Study: The top predictor of how much TV a child watches is how much parents watch
Parental viewing habits had a greater impact on kids' TV use than screen rules
Study involved more than 1,500 parents with kids 17 or younger
Moms have different opinions about whether their TV viewing affects their kids
Editor’s Note: Kelly Wallace is CNN’s digital correspondent and editor-at-large covering family, career and life. She’s a mom of two girls and lives in Manhattan. Read her other columns and follow her reports at CNN Parents and on Twitter.
Recently, my 5-year-old turned the tables on me. Shortly after I told her she and her sister couldn’t play any games on my iPhone, I picked up the device to check e-mail.
“Mom, how come you can be on the phone and we can’t?” she asked.
I came to a halt, said she was exactly right and put the phone down. E-mail would wait!
I was reminded of that moment when I read about a recent study, published in the journal Pediatrics, that found that the best predictor of how much time a child spends watching television was not whether they had a TV in their bedroom or screen rules or the demographics of the household. It had to do with something else: how much television we, as parents, are watching ourselves!
“Kids observe what you do, so when they see you turning on the TV if you have free time … then they are going to learn to do that themselves in their free time,” said Amy Bleakley, senior research scientist with the Annenberg Public Policy Center at the University of Pennsylvania and one of the authors of the study.
The online survey involved a national sample of 1,550 parents who have kids 17 and younger and included reports from 629 adolescents whose parents were in the sample. For every hour a parent spent watching television, their children were in front of the tube for 23 minutes, according to Bleakley.
“I think that parents who are concerned with the amount of time their children spend watching television and other media should really be aware of their own use,” Bleakley said.
It makes sense if you think about it, said Lori Garcia, a mom of two boys, ages 5 and 10, and a blogger for Babble.com. “Anyone who has been a parent for any length of time knows that your children mimic your behavior far more than they listen to you across the board, so it actually doesn’t surprise me to know how much TV a parent watches directly influences a child’s attitude toward television.”
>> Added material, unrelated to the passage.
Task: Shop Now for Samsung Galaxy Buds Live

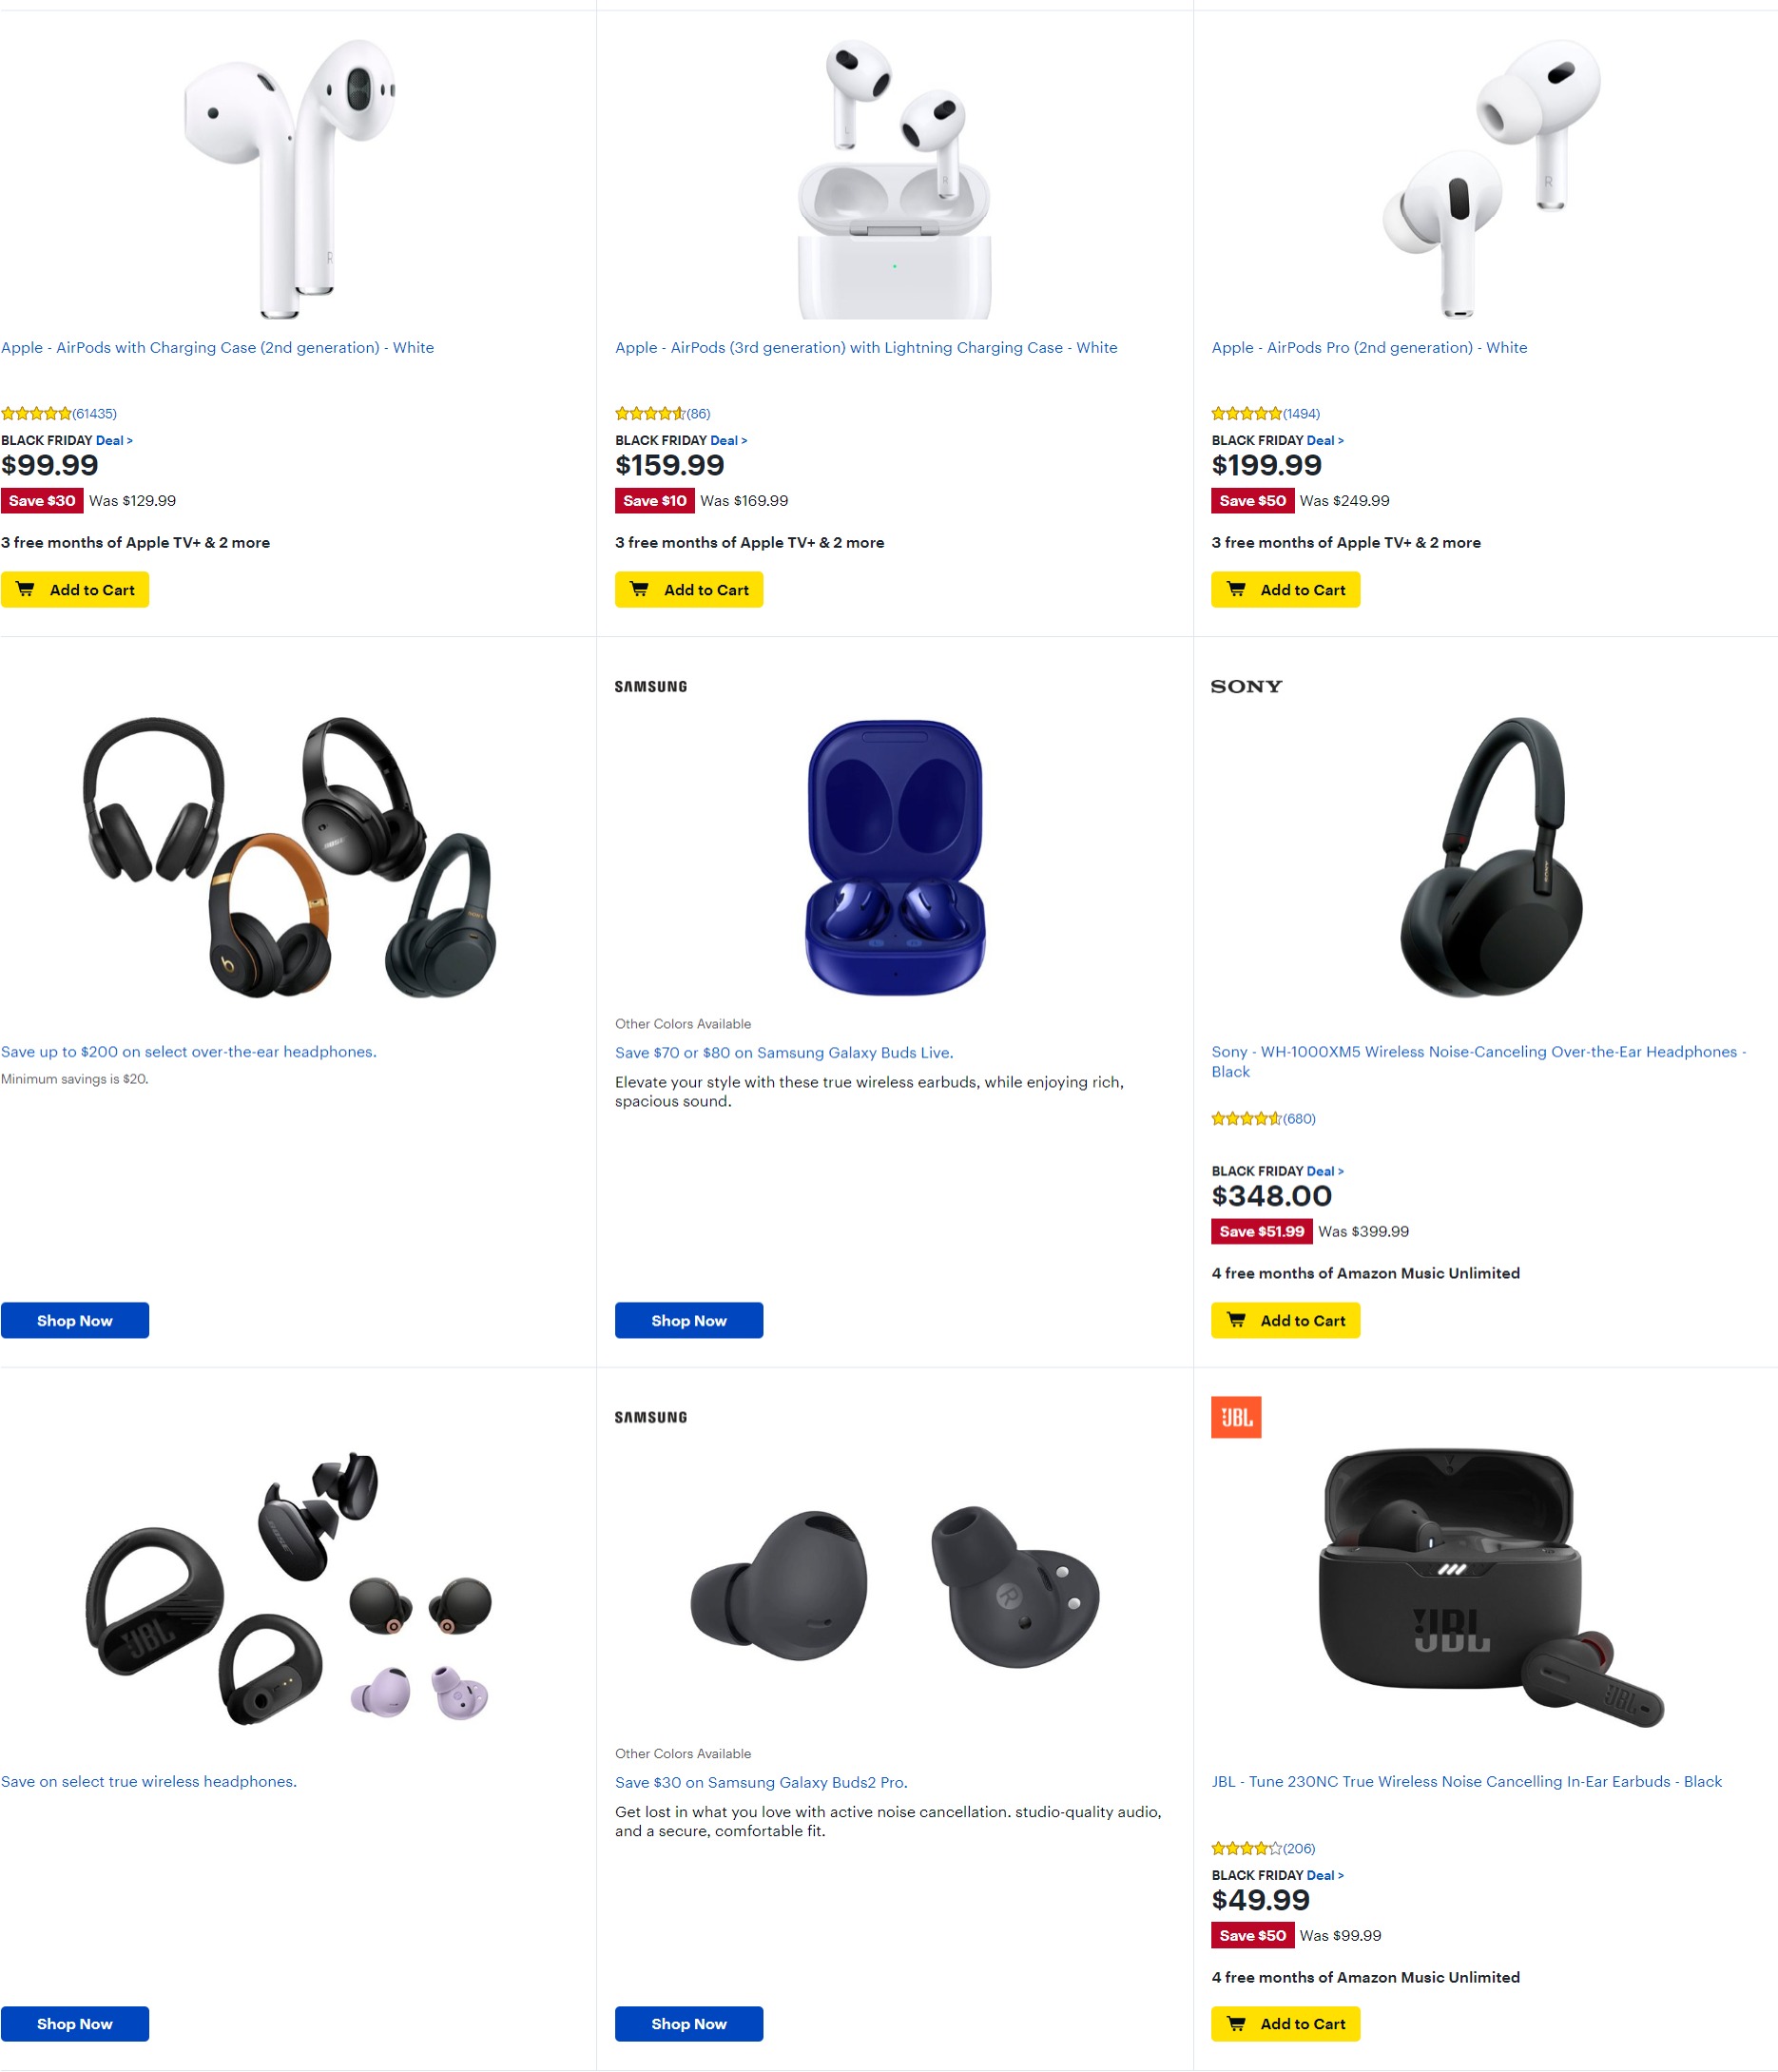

Garcia generated quite a buzz a few years ago when she wrote a post about how she let her boys, including her then-toddler, have a television in their bedrooms. She said she and her husband have rules about how much television their boys can watch and are very careful about how they use it themselves.
“We’re doers,” she said. “We’re like, ‘TV off. We have free time. Let’s paint the kitchen. Let’s organize the garage.’ ”
She found that even when her kids are allowed to watch television, especially when she and her husband are working on a home improvement project and they’d prefer the kids not be involved, the boys want to join them versus spend time watching a show.
“They are so much more interested in what we’re doing,” she said. “So it’s really true (about) how you spend your free time. Your kids are going to be directly influenced.”
Well, maybe not in every household. Listen to Amy Oztan, mother of two and host of the hilarious blog Selfish Mom. She loves television and has it on most of the day while she works from home. Her son, who’s about to turn 12, shares her passion for television viewing, while her daughter doesn’t watch much at all.
“This really speaks to the whole nature versus nurture thing,” she said, noting that both kids were raised in the same house pretty much the same way.
“It’s the way they came out. I feel like they come out a certain way, and you’ve got some room to move them in one direction or another, but you are not going to totally change who they are, no matter whether it’s a good habit or a bad habit.”
Oztan doesn’t enforce any screen rules as long as the kids are “behaving” but also doesn’t believe in having televisions in her kids’ bedrooms. To her, the whole issue of television and kids should be based on each individual family’s experience.
“I think that the key is, you have to do what works for you. I know plenty of kids who, if you did give them unlimited screen time, they would take unlimited screen time, and their grades would suffer, and they would be brats, and then obviously (you would) have to do something,” she said.
My kids seem to be a lot like Amy’s: One loves television; the other likes it, just not as much. But I’m really making a mental note about the study’s findings. We tend not to have the TV on when the kids are awake, but they know that we often turn it on right after we kiss them good night.
This study, like so many others, is probably another good reminder that our actions don’t always affect our kids, but they certainly can.
“It’s what we eat, they’re watching. It’s what we watch. It’s what we listen to. It’s the messages that we’re listening to on the radio and the music, and what we’re reading, and just how we’re choosing to spend our time and what we value,” Garcia said. “So I think that it’s important for us to not only to look at this in terms of television but really look at this in terms of anything we bring into our house.”
Agreed. Now I’m heading home to finish writing this article in front of them. If I write in my free time, maybe they’ll be even more turned on to writing, too?